» **Exercise instructions**:
Reply with each record repeated exactly.

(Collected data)
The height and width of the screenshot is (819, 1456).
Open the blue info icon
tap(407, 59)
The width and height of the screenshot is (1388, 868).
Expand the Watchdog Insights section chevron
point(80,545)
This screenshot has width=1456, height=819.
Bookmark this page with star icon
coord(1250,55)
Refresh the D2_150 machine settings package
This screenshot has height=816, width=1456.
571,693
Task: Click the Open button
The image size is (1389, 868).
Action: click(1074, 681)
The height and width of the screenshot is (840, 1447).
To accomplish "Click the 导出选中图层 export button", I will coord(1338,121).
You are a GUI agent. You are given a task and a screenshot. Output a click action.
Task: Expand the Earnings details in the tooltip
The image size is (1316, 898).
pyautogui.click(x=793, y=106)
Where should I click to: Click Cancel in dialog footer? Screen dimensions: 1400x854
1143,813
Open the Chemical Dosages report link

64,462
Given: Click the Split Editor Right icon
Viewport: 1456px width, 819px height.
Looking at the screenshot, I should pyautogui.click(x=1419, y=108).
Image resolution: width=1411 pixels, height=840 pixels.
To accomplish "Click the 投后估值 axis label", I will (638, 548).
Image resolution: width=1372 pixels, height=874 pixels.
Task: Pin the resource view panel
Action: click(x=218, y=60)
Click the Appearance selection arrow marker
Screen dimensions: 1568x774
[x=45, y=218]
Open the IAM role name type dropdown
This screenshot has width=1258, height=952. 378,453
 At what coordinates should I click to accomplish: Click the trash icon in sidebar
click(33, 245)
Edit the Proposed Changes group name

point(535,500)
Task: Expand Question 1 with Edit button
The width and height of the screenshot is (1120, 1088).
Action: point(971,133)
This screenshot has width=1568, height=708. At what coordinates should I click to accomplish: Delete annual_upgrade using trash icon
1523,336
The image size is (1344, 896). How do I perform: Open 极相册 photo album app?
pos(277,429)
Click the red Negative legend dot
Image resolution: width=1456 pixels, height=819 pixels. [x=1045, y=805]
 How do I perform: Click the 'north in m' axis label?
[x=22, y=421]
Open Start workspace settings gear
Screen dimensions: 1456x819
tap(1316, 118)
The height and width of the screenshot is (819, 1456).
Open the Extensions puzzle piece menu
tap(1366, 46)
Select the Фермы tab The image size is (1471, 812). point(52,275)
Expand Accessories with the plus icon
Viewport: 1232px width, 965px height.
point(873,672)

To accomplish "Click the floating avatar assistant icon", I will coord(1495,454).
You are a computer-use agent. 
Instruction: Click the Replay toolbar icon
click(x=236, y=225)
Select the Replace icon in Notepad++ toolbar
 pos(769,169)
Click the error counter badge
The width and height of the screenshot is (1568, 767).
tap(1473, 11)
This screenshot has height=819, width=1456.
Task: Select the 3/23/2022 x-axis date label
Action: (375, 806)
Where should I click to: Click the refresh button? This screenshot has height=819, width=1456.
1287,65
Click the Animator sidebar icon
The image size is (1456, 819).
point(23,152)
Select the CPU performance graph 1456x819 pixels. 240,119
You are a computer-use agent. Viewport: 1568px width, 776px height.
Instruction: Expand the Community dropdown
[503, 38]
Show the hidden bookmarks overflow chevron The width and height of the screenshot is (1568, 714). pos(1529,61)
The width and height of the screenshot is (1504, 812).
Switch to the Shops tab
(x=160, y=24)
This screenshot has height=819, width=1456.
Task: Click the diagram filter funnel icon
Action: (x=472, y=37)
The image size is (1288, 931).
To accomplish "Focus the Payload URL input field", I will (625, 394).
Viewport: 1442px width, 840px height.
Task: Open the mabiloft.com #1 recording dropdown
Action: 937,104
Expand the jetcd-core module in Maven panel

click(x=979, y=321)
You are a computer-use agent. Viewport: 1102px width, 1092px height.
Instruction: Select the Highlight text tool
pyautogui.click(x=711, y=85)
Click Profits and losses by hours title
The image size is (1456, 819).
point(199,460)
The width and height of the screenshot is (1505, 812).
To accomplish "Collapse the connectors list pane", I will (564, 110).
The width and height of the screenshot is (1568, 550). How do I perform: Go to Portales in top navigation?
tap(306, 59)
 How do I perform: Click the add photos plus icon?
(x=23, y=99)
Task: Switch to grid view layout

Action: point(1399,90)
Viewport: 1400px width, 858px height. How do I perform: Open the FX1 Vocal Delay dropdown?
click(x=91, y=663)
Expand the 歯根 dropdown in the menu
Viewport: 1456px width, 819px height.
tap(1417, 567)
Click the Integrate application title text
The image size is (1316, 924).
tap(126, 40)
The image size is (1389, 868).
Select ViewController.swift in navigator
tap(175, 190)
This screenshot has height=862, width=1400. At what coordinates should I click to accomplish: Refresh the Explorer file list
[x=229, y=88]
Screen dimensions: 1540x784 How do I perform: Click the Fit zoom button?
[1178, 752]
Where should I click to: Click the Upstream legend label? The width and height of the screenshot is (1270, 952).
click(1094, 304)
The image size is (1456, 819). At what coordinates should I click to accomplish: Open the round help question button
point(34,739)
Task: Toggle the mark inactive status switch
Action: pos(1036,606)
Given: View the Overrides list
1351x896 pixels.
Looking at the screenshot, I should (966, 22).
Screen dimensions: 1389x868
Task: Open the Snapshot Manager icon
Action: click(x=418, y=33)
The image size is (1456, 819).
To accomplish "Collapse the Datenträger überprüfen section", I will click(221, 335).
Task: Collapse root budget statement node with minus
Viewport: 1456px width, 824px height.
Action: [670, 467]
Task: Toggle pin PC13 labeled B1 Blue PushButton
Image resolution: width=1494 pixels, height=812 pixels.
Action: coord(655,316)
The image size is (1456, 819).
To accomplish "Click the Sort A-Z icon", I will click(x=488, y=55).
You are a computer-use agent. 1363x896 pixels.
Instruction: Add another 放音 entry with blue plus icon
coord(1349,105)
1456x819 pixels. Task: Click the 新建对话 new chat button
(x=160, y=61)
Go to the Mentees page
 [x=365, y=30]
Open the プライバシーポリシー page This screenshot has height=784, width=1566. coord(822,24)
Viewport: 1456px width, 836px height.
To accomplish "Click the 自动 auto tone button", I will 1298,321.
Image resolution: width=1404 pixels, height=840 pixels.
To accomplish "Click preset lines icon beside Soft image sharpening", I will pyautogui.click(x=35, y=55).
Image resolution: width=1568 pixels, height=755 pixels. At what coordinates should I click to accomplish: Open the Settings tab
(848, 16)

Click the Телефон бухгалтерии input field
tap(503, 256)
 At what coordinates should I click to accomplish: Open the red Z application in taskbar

» **Task response**:
The height and width of the screenshot is (819, 1456).
Open the blue info icon
tap(407, 59)
The width and height of the screenshot is (1388, 868).
Expand the Watchdog Insights section chevron
point(80,545)
This screenshot has width=1456, height=819.
Bookmark this page with star icon
coord(1250,55)
Refresh the D2_150 machine settings package
This screenshot has height=816, width=1456.
571,693
Task: Click the Open button
The image size is (1389, 868).
Action: click(1074, 681)
The height and width of the screenshot is (840, 1447).
To accomplish "Click the 导出选中图层 export button", I will coord(1338,121).
You are a GUI agent. You are given a task and a screenshot. Output a click action.
Task: Expand the Earnings details in the tooltip
The image size is (1316, 898).
pyautogui.click(x=793, y=106)
Where should I click to: Click Cancel in dialog footer? Screen dimensions: 1400x854
1143,813
Open the Chemical Dosages report link

64,462
Given: Click the Split Editor Right icon
Viewport: 1456px width, 819px height.
Looking at the screenshot, I should pyautogui.click(x=1419, y=108).
Image resolution: width=1411 pixels, height=840 pixels.
To accomplish "Click the 投后估值 axis label", I will (638, 548).
Image resolution: width=1372 pixels, height=874 pixels.
Task: Pin the resource view panel
Action: click(x=218, y=60)
Click the Appearance selection arrow marker
Screen dimensions: 1568x774
[x=45, y=218]
Open the IAM role name type dropdown
This screenshot has width=1258, height=952. 378,453
 At what coordinates should I click to accomplish: Click the trash icon in sidebar
click(33, 245)
Edit the Proposed Changes group name

point(535,500)
Task: Expand Question 1 with Edit button
The width and height of the screenshot is (1120, 1088).
Action: point(971,133)
This screenshot has width=1568, height=708. At what coordinates should I click to accomplish: Delete annual_upgrade using trash icon
1523,336
The image size is (1344, 896). How do I perform: Open 极相册 photo album app?
pos(277,429)
Click the red Negative legend dot
Image resolution: width=1456 pixels, height=819 pixels. [x=1045, y=805]
 How do I perform: Click the 'north in m' axis label?
[x=22, y=421]
Open Start workspace settings gear
Screen dimensions: 1456x819
tap(1316, 118)
The height and width of the screenshot is (819, 1456).
Open the Extensions puzzle piece menu
tap(1366, 46)
Select the Фермы tab The image size is (1471, 812). point(52,275)
Expand Accessories with the plus icon
Viewport: 1232px width, 965px height.
point(873,672)

To accomplish "Click the floating avatar assistant icon", I will coord(1495,454).
You are a computer-use agent. 
Instruction: Click the Replay toolbar icon
click(x=236, y=225)
Select the Replace icon in Notepad++ toolbar
 pos(769,169)
Click the error counter badge
The width and height of the screenshot is (1568, 767).
tap(1473, 11)
This screenshot has height=819, width=1456.
Task: Select the 3/23/2022 x-axis date label
Action: (375, 806)
Where should I click to: Click the refresh button? This screenshot has height=819, width=1456.
1287,65
Click the Animator sidebar icon
The image size is (1456, 819).
point(23,152)
Select the CPU performance graph 1456x819 pixels. 240,119
You are a computer-use agent. Viewport: 1568px width, 776px height.
Instruction: Expand the Community dropdown
[503, 38]
Show the hidden bookmarks overflow chevron The width and height of the screenshot is (1568, 714). pos(1529,61)
The width and height of the screenshot is (1504, 812).
Switch to the Shops tab
(x=160, y=24)
This screenshot has height=819, width=1456.
Task: Click the diagram filter funnel icon
Action: (x=472, y=37)
The image size is (1288, 931).
To accomplish "Focus the Payload URL input field", I will (625, 394).
Viewport: 1442px width, 840px height.
Task: Open the mabiloft.com #1 recording dropdown
Action: 937,104
Expand the jetcd-core module in Maven panel

click(x=979, y=321)
You are a computer-use agent. Viewport: 1102px width, 1092px height.
Instruction: Select the Highlight text tool
pyautogui.click(x=711, y=85)
Click Profits and losses by hours title
The image size is (1456, 819).
point(199,460)
The width and height of the screenshot is (1505, 812).
To accomplish "Collapse the connectors list pane", I will (564, 110).
The width and height of the screenshot is (1568, 550). How do I perform: Go to Portales in top navigation?
tap(306, 59)
 How do I perform: Click the add photos plus icon?
(x=23, y=99)
Task: Switch to grid view layout

Action: point(1399,90)
Viewport: 1400px width, 858px height. How do I perform: Open the FX1 Vocal Delay dropdown?
click(x=91, y=663)
Expand the 歯根 dropdown in the menu
Viewport: 1456px width, 819px height.
tap(1417, 567)
Click the Integrate application title text
The image size is (1316, 924).
tap(126, 40)
The image size is (1389, 868).
Select ViewController.swift in navigator
tap(175, 190)
This screenshot has height=862, width=1400. At what coordinates should I click to accomplish: Refresh the Explorer file list
[x=229, y=88]
Screen dimensions: 1540x784 How do I perform: Click the Fit zoom button?
[1178, 752]
Where should I click to: Click the Upstream legend label? The width and height of the screenshot is (1270, 952).
click(1094, 304)
The image size is (1456, 819). At what coordinates should I click to accomplish: Open the round help question button
point(34,739)
Task: Toggle the mark inactive status switch
Action: pos(1036,606)
Given: View the Overrides list
1351x896 pixels.
Looking at the screenshot, I should (966, 22).
Screen dimensions: 1389x868
Task: Open the Snapshot Manager icon
Action: click(x=418, y=33)
The image size is (1456, 819).
To accomplish "Collapse the Datenträger überprüfen section", I will click(221, 335).
Task: Collapse root budget statement node with minus
Viewport: 1456px width, 824px height.
Action: [670, 467]
Task: Toggle pin PC13 labeled B1 Blue PushButton
Image resolution: width=1494 pixels, height=812 pixels.
Action: coord(655,316)
The image size is (1456, 819).
To accomplish "Click the Sort A-Z icon", I will click(x=488, y=55).
You are a computer-use agent. 1363x896 pixels.
Instruction: Add another 放音 entry with blue plus icon
coord(1349,105)
1456x819 pixels. Task: Click the 新建对话 new chat button
(x=160, y=61)
Go to the Mentees page
 [x=365, y=30]
Open the プライバシーポリシー page This screenshot has height=784, width=1566. coord(822,24)
Viewport: 1456px width, 836px height.
To accomplish "Click the 自动 auto tone button", I will 1298,321.
Image resolution: width=1404 pixels, height=840 pixels.
To accomplish "Click preset lines icon beside Soft image sharpening", I will pyautogui.click(x=35, y=55).
Image resolution: width=1568 pixels, height=755 pixels. At what coordinates should I click to accomplish: Open the Settings tab
(848, 16)

Click the Телефон бухгалтерии input field
tap(503, 256)
 At what coordinates should I click to accomplish: Open the red Z application in taskbar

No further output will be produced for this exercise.